A Hutchinson native, Miller had always entertained the idea of returning to his home state. Having played football for two seasons at Hutchinson Junior College in 1974 and ’75, and with both his father and brother still living in the area, the Sunflower State always held a certain draw to the 51-year-old Miller.
“I was born and raised in Hutchinson,” says the coach. “That’s my home, and I’ve never really had an opportunity to come back. And then this opportunity came up, to be near my dad, who’s still in Hutchinson, and to get a chance to coach at Kansas, which is a place that I’ve always loved.”
So much so, in fact, that he was willing to take an apparent bump in title — at Kansas, he’ll work as a co-defensive coordinator to primary coordinator Bowen — and enter into a conference that hasn’t been kind to defenses in recent years.
It’s a situation that both sides are hoping will prove fruitful.
In Kansas, Miller sees a program that has improved by leaps and bounds under head coach Mark Mangino. And in Miller, Kansas sees a man who has succeeded at the highest level, one who has worked alongside some of the nation’s most prominent coaches at some of the nation’s most prominent football schools.
“Like in anything in life, the more you’re exposed to, the more you learn,” Bowen said. “He’s seen different styles of football and been exposed to different coaches — how they think and operate.”

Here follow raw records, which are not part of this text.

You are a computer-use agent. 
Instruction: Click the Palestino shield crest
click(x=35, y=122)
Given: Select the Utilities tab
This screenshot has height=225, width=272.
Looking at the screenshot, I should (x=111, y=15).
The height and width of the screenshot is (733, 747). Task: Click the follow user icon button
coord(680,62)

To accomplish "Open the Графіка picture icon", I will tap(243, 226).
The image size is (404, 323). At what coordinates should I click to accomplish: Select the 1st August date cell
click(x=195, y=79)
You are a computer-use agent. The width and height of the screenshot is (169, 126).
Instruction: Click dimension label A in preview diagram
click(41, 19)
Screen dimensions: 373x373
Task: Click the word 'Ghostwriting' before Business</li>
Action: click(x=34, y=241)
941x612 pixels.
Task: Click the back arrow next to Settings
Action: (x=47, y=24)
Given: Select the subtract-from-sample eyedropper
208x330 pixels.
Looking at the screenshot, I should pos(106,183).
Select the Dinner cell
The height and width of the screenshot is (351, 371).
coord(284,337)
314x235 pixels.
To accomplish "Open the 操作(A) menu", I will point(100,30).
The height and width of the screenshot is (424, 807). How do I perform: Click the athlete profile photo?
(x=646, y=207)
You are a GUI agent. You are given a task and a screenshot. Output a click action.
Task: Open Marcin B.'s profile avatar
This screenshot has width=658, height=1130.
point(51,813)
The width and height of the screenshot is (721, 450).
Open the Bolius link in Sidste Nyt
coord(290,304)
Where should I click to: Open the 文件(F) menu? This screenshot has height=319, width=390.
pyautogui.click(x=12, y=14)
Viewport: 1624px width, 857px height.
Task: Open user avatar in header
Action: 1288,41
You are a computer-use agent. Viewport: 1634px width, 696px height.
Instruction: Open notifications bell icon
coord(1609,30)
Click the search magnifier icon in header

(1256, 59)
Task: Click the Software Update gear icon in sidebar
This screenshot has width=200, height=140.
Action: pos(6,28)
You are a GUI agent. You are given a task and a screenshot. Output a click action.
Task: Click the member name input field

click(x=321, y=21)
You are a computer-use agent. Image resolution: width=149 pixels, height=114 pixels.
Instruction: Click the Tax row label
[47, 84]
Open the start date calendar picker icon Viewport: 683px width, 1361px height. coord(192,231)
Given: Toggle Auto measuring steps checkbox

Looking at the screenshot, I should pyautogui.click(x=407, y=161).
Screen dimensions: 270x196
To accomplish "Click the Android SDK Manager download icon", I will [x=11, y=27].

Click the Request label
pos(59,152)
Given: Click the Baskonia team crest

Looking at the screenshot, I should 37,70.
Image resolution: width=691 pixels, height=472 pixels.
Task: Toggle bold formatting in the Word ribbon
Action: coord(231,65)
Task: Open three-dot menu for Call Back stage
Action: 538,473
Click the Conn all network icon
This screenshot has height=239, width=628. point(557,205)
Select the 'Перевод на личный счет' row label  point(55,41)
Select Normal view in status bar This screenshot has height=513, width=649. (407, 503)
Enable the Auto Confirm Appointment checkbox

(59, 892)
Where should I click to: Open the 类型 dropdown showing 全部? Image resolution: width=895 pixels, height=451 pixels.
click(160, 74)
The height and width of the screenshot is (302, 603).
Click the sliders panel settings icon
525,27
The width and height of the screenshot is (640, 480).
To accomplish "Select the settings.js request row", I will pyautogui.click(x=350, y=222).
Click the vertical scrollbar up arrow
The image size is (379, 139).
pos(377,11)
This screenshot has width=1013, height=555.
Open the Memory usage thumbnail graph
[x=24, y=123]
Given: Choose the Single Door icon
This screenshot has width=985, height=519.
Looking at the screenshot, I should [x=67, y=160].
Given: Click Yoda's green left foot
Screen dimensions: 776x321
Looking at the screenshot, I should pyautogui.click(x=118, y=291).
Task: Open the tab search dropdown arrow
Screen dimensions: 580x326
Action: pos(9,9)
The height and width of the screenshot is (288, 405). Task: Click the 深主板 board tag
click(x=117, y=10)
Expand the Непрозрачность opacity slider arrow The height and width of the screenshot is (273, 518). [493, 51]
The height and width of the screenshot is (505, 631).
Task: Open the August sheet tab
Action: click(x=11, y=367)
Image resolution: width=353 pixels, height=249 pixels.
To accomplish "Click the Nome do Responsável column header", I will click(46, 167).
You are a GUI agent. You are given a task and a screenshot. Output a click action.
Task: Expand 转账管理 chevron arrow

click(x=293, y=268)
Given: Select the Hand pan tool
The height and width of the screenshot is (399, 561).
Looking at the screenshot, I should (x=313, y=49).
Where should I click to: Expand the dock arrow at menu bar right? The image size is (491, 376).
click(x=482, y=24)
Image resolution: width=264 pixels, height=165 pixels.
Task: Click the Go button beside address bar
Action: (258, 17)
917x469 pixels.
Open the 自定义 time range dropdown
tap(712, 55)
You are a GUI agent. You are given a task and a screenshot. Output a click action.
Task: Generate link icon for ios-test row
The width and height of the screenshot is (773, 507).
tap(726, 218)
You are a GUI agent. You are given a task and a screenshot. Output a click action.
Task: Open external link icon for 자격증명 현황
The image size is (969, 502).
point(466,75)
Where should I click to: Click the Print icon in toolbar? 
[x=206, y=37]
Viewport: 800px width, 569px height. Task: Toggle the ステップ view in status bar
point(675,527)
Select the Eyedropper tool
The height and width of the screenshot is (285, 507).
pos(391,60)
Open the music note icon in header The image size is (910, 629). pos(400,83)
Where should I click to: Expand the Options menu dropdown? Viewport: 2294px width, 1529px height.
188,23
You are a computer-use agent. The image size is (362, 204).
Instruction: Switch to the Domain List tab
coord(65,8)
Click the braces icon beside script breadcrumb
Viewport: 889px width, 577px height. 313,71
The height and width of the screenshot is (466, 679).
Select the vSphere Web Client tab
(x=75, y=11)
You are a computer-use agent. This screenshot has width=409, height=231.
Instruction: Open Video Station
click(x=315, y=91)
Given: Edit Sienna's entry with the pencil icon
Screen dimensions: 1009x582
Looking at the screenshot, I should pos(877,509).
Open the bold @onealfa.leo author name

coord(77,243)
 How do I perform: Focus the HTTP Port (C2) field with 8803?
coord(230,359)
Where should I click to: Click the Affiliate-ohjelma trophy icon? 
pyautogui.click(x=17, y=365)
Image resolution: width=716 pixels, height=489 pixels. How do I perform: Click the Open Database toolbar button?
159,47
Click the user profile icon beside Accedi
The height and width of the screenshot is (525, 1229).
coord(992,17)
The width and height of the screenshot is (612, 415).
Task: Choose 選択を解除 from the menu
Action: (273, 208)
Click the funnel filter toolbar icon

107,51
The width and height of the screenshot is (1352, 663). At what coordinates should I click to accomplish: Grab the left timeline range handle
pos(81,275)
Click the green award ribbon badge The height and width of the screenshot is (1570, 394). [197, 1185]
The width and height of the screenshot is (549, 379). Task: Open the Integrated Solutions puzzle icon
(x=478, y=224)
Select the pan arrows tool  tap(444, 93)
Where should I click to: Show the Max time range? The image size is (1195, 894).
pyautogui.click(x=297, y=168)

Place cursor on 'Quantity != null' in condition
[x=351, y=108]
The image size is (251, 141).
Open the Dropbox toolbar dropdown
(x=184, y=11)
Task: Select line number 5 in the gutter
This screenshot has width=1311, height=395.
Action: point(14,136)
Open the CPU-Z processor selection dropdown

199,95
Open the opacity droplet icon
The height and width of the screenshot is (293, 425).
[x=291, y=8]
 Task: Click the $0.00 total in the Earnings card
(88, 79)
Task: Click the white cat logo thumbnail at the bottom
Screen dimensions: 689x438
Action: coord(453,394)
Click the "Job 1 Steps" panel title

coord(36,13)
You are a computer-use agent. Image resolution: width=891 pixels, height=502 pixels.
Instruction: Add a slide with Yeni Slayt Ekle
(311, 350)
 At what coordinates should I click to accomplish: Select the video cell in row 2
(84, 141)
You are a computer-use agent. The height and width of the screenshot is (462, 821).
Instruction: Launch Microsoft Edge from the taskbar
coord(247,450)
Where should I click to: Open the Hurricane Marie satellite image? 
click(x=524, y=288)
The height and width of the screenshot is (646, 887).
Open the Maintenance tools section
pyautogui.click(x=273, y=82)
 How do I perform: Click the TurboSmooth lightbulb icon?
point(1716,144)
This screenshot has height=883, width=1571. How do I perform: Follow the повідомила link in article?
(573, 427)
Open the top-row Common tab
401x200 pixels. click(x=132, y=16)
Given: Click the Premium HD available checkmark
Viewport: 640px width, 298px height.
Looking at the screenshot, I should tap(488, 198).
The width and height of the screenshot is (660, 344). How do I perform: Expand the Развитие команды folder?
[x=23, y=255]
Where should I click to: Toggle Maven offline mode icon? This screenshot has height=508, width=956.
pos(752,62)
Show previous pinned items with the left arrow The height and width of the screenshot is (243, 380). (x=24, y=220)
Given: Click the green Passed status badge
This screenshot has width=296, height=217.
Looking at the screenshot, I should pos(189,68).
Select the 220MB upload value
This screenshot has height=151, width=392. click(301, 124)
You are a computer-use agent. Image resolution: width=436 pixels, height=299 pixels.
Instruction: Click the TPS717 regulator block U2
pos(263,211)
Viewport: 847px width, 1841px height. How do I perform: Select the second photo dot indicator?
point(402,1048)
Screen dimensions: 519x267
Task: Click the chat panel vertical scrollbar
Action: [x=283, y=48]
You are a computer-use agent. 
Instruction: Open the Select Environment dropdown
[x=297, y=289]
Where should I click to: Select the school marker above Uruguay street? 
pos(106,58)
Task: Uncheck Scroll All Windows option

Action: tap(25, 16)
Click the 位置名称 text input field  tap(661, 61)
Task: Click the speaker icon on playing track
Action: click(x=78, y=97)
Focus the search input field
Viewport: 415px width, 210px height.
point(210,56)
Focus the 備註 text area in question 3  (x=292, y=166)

One of Miller’s biggest contributions, however, might come in the realm of recruiting. While Kansas has managed to consistently pluck future stars from Texas — Aqib Talib, Dezmon Briscoe and Todd Reesing come to mind — the Sunshine State, despite its supple supply of talent, has represented a rather dormant recruiting ground.
Only two current players — punter Alonso Rojas and backup receiver Tertavian Ingram — are from Florida, although with Miller’s history in the state, having spent four years as the defensive coordinator at Miami and two seasons as the associate head coach/linebackers coach at Florida, it is the opinion of some that that could soon change.
“I went with Bill to South Florida (on a recruiting trip), and it’s just incredible how many people know him there,” says former Arizona State coach and current Jacksonville Jaguars assistant Dirk Koetter. “Bill will get some kids from South Florida to visit Kansas that will surprise some people.”
In the meantime, he’s learning as much about his new team as he can. Last week, he met the 11 players expected to play linebacker next season, and he’s already going about the unenviable task of replacing departed linebackers Joe Mortensen, James Holt and Mike Rivera, each of whom has played his last season at Kansas.
He points to a list of linebackers scrawled across his office whiteboard, going through the names, giving quick run-downs about different players: which ones can help next season, which ones he’s heard good things about.
How well the Jayhawks’ new linebacking corps is able to perform together this season will likely have a significant effect on the team’s level of success, and Miller, by all indications, seems well aware of this fact.
He’s dealt with inexperience before. He’s confident he can do it again.
“This has been an interesting run,” says Miller, before rising from his chair and delving back into the details of his new position. “I hope I’ve got a few more years left in me. I think I do. I think I can really help us here, and I’m looking forward to that opportunity.”